Key Thought: Concentrate on life events. Make your financial institution relevant, useful and visible as young people look towards building their future. Generations will come and go, but life events will continue to impact all young people as they move through their late teens and early 20s.
3. Think tech dependent, not tech savvy
As the era of the personal computer emerged, young people of the day— myself included— emerged along with it. We learned how to navigate a DOS prompt, how to install a new graphics card and a power supply. We discovered and experienced the internet as it grew from its crude, tender beginnings. We hacked together rudimentary websites. We grew up with an appreciation of how technology was fundamentally changing before our eyes. And yet, we herald today’s young people as more tech savvy than ever. In actuality, the young adults of today are tech dependent, not tech savvy.
Gen-Y doesn’t know how to fix things when they aren’t working. An iPad doesn’t even have any screws, so young people can’t poke around inside to see how it actually works. Young people don’t know where they saved their files, because the very concept of a “file system” is disappearing. Young adults have no patience for — or even the ability to use — technology that isn’t extremely intuitive. An iOS or Android app that isn’t polished and engaging gets tossed aside seconds after the first use. An online banking experience that isn’t dead simple is deemed useless by increasingly judgmental young adults. An overly cumbersome account opening process is abandoned more times than it’s completed. Think of the user first in everything you create, deploy and promote.

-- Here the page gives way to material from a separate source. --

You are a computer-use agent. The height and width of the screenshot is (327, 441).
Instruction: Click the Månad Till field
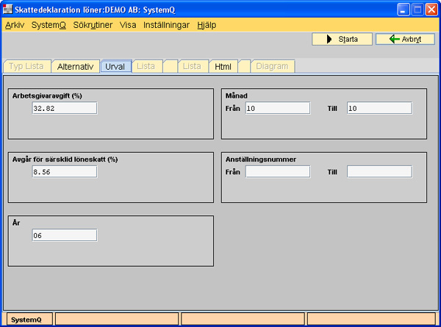pyautogui.click(x=379, y=108)
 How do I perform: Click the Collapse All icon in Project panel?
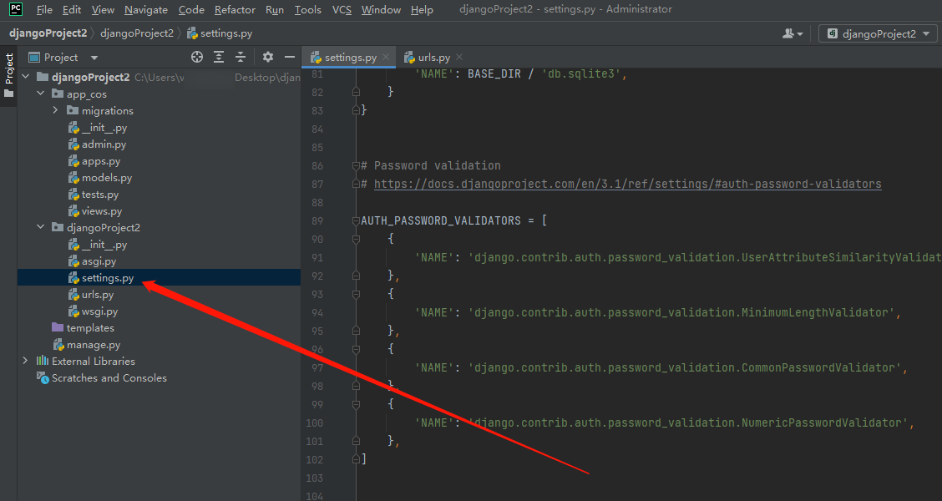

Key Thought: It’s not about providing technology-centric solutions. It’s about making it easier for people to get what they want.
4. Think human, not robotic
Social networks have become the dumping grounds for every marketer in the known universe and people, especially young people, are becoming immune to your one-way corporate blasts. Insightful conversations have been replaced by cutesy hashtags, promoted posts and marketing automation that misses the “social” core of social media. Your links to the latest Dave Ramsey budgeting tips cannot compete with the emotion-filled bonanza at the other end of a Buzzfeed or Upworthy tweet.
There’s a glut of content being shared, and your young adult followers aren’t interested in your attempts at being a thought leader or your obsession with how many people clicked on your latest Bitly link. They are interested in help, humor and humility.
Key Thought: Don’t fall into the trap of sharing more links to stuff you didn’t create than actual original words that you thought of all by yourself.
5. Think real world, not virtual reality
Did you know that there’s a world outside of the internet? It may seem hard to believe, when everything is digital these days. But most of the sharing that occurs in social settings still happens when phones and laptops are turned off. As you develop your young adult marketing strategies, make sure that there is a healthy dose of real-world activities in your integrated marketing mix. Consider event sponsorships, street teams, brand ambassadors on campus, guerrilla activities and stunts, student orientation events and sports.
Key Thought: Don’t make the mistake of thinking that marketing to young adults is purely on online affair. Get outside and mix it up in person.
What do you think?
That’s just five topics to rethink when crafting your young adult marketing strategies. What do you think? What other young adult marketing stereotypes need debunking?